Here's a slightly-edited version of my response.
It seems to me that Todd is saying each of us must choose his or her epistemological framework. That strikes me as saying we must each choose our own truth. I don't think either claim is defensible.
I would argue that, so far as we can tell, there's a single reality, wrought by the Creator (though sometimes different people perceive that reality in different slices, or from different perspectives).
Likewise, there's a single epistemology, a single approach to assessing what we know and how we know it: As best we can, face the facts of reality as they’re revealed to us — keeping in mind that those facts include the limitations of our abilities to perceive, correlate, remember, and communicate.
As near as I can tell, the post-modernist view maintains that our limitations require that we abandon the notion of objective reality.

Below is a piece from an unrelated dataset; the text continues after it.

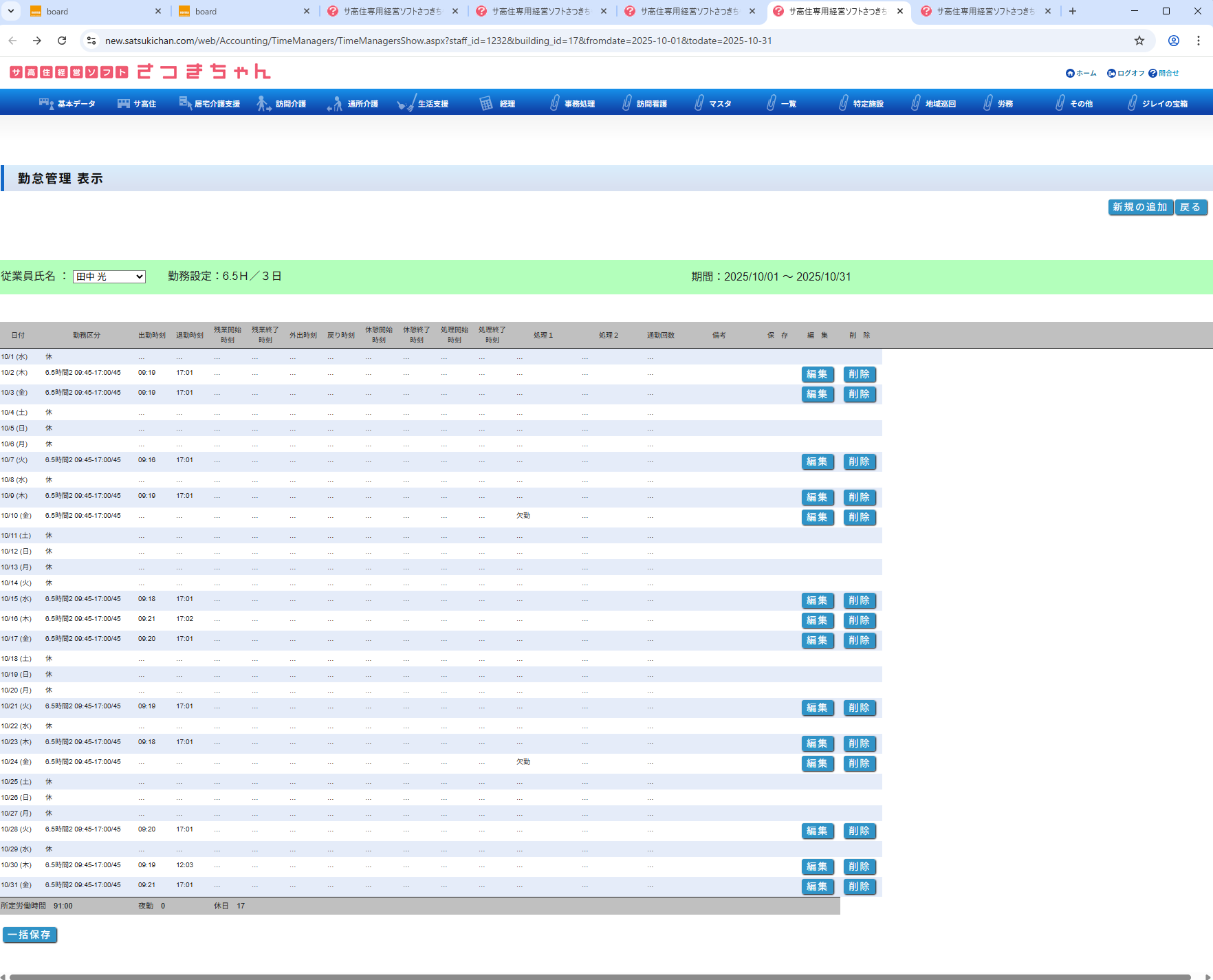Open the 訪問介護 menu
This screenshot has height=980, width=1213.
pos(282,104)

That doesn’t seem correct.
Our knowledge of reality isn’t a painting that each of us must examine in the moment, alone and in a vacuum, with no information about the depicted scene except as supplied by our imaginations.

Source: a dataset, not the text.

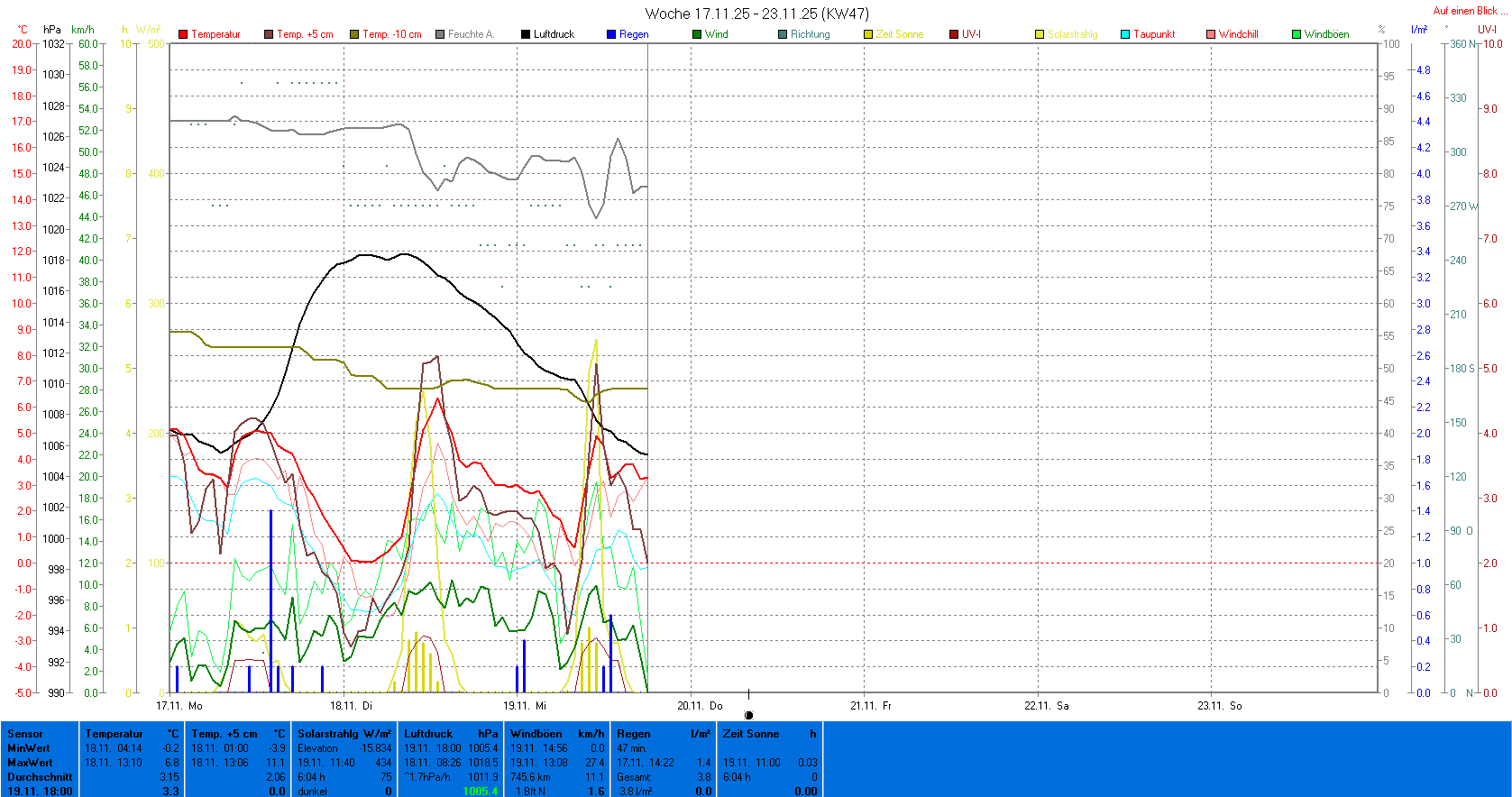
Task: Click the teal Richtung legend square
Action: pos(783,34)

Thanks to our gifts of "memory, reason, and skill" (Eucharistic Prayer C, if memory serves) — especially the skill of communicating with each other — our knowledge base is more like a movie: Our past experience, individual and collective, allows us to know more about the scene than could ever be depicted by a painter.

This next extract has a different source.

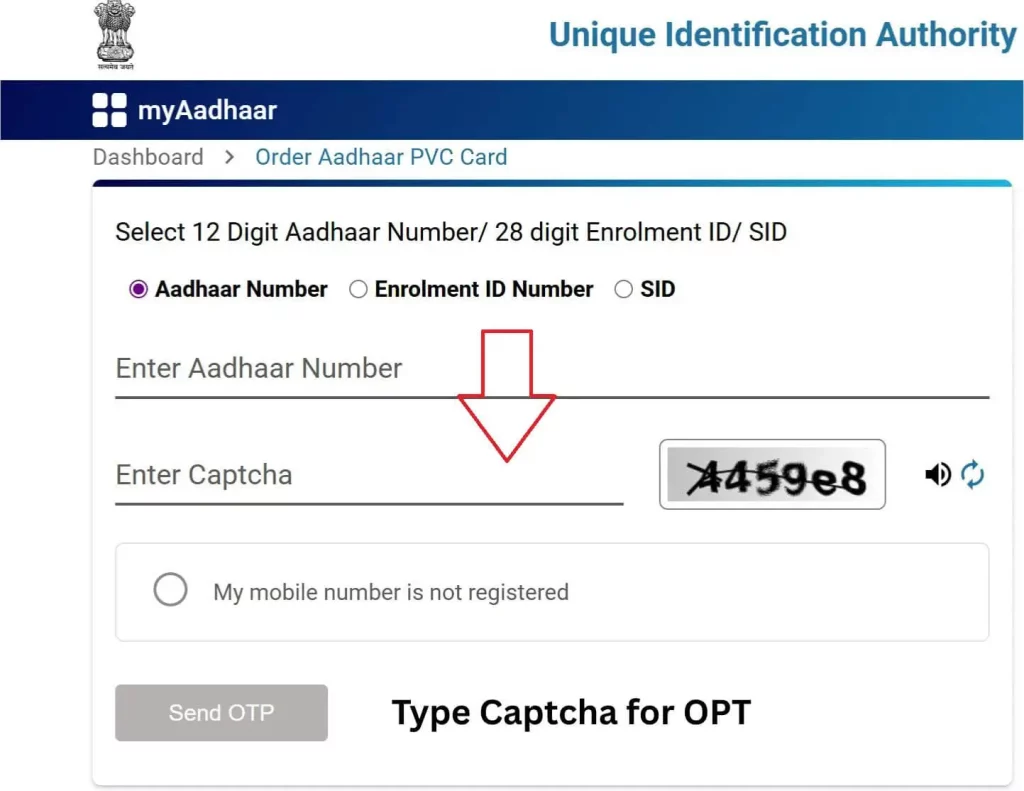This screenshot has width=1024, height=791.
Task: Select the Aadhaar Number radio button
Action: (x=138, y=289)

Consider that over millennia, humanity has accumulated gazillions of observations of the Creation.
Individually, each observation is subject to error in perception, recordation, transmission, and/or interpretation.
Collectively, though, our accumulated observations — including meta-observations about how we make and use observations — can give us something like a serviceable facsimile, within its limitations, of the Cartesian point of objectivity Todd describes.
In The Wisdom of Crowds, James Surowiecki tells of a surprising observation by statistician Francis Galton; as explained by an Amazon.com reviewer:
In 1906, Francis Galton, known for his work on statistics and heredity, came across a weight-judging contest at the West of England Fat Stock and Poultry Exhibition. This encounter was to challenge the foundations of his life's study.
An ox was on display and for six-pence fair-goers could buy a stamped and numbered ticket, fill in their names and their guesses of the animal's weight after it had been slaughtered and dressed. The best guess received a prize.
Eight hundred people tried their luck. They were diverse. Many had no knowledge of livestock; others were butchers and farmers.
In Galton's mind this was a perfect analogy for democracy. He wanted to prove the average voter was capable of very little.
Yet to his surprise, when he averaged the guesses, the total [sic] came to 1197 pounds. After the ox had been slaughtered, it weighted 1198.
Emphasis and extra paragraphing added.)
Surowiecki gives several other examples — including how the sunken submarine USS SCORPION was located — to illustrate the point: If each of a (sufficiently-large) number of 'observations' includes a randomly-distributed error component, and the observations are mashed together, e.g., by averaging them, then the error components tend to cancel each other out, and the resulting collective picture can be a serviceable representation of the underlying reality.
I'm now bumping up against the limits of my (scant) knowledge of epistemology. It seems to me, though, that Galton's story of guessing the weight of an ox is a useful metaphor for how our collective experience over time helps us compensate for the lack of an a priori frame of reference.
(If I'm not mistaken, what I've described above is a crude summary of the notion of critical realism.)